Prompt: French novelist Anatole France wrote: "An education isn't how much you have committed to memory, or even how much you know. It's being able to differentiate between what you do know and what you don't." What don't you know?

Under my belt I posses fourteen years of mind boggling education, experience gained from interacting with various cultures and skills acquired over the years from many precarious trips to the ant infested forests of the Amazon. Yet, I have come to realize I do not know many things.

I have performed on Broadway, negotiated with the mafia and have survived high school but I don't know if I will get into Yale University. I believe I will live till 2011, but I don't know if the world will end in 2012. I have been known to study the intricacies of coffee beans from Starbucks, but I don't know why I don't drink coffee. I have built flying cars, lunar modules and self-propelling hover crafts with my bare hands, but I am still confused why I walk to school.

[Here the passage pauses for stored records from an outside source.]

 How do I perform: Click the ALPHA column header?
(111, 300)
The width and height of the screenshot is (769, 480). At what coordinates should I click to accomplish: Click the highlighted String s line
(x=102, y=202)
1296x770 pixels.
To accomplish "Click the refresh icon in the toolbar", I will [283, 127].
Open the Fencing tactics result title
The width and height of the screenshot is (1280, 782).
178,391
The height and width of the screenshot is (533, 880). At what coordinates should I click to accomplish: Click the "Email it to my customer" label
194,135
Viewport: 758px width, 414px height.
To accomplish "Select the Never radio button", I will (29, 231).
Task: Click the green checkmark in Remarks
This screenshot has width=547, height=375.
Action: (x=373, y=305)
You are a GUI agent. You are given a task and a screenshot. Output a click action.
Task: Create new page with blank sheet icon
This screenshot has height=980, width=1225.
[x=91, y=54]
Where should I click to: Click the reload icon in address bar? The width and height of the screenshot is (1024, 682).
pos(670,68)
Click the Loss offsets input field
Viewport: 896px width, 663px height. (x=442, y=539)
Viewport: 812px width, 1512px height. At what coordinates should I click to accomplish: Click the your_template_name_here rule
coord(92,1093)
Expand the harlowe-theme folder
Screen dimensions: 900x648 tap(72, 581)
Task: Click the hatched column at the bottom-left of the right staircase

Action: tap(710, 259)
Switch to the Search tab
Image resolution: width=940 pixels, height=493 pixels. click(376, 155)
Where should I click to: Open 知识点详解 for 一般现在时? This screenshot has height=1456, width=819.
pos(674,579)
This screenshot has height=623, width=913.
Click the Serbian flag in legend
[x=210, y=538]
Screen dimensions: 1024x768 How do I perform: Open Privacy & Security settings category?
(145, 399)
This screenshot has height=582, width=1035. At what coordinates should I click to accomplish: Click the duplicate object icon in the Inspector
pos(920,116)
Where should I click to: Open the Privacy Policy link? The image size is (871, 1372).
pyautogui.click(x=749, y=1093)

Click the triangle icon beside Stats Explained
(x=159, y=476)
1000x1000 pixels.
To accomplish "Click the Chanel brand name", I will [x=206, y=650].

I have disproved Newton, fought with Edison and trumped Einstein (all at once) but I am still confused at my 'B' in Calculus. I do not sleep, but I am cannot explain why my eyelids close for hours at a time at night. I am a certified connoisseur in Paris and a registered cognoscente in Amsterdam, but I am not sure why I can only appreciate the taste of a McDonald's double cheeseburger. I played for the Los Angeles Lakers, New England Patriots and St.Louis Cardinals but I don't know why I am picked last for every sport in gym. I am a private citizen but I get migraines wondering why I get fan mail.

My teachers like me, my friends adore me and my enemies love me but I cannot explain why my house is always egged on Halloween. I am an eloquent raconteur, fluent narrator and a facile speaker yet I do not know any stories. I once climbed Mt. Kilamanjaro, Mt. McKinley and Mt. Everest on the same day but did not know how to prove it. I go to my school for extra help on Sundays but I don't know why the doors are always closed. I have traveled the world many times but I am not sure why I did not pick up any souvenirs.

I recently realized we use Bears and Bulls to characterize our stock markets, but I don't know what happened to the Sox and Cubs. I won the Pulitzer Prize for my plethora of publications but I don't know how to write a college admissions essay. I am a virtuoso violinist, an adept guitarist and a deft dancer but I am not sure why I did not pursue a career in the arts.

I don't know many things but, I do know that my admission ticket to Yale is in your hands.
Ray92 1 / 7  
Dec 29, 2009   #2
" but I am cannot explain why my eyelids close for hours at a time at night"

there shouldn't be an " am" in there.

also, I feel like the line, " I am a private citizen but I get migraines wondering why I get fan mail, " sounds somewhat strange. Try rewording it.

At first I was unsure of where your essay was going, then I realized there were either two options here.
You were either certifiably insane for taking this risk or a genius for being so original.
I'm going with genius.

Good luck, I hope this helps!
RHDFinney 2 / 15  
Dec 29, 2009   #3
???
Wow... It reads like a really long riddle, and I have no idea who you are, or what you like, or anything except that I'm really annoyed by how perplexing the essay is.

If this stuff relates to your background, then power to you, but if not, it doesn't help me know you or why I should let you into University at all.

Sorry if that seems harsh, but 'high risk' doesn't begin to describe this: This is walking into Chernobyl with a Hawaiian shirt on. You should try something more grounded.

If you're not too annoyed. I'd really appreciate some essay help.
poisonivy 14 / 102  
Dec 29, 2009   #4
I have read something similar to this. Damn, I cannot recall his name right now... Well, you must have read that essay, since this is very similar. It is a guy that says I have done this and I have done that (among those was "I sleep once a week and when I do, I sleep in my chair"), and he mentions that he has won several prizes (Nobel, if I recall well) then he ends this essay by telling "BUT I have not yet been to university".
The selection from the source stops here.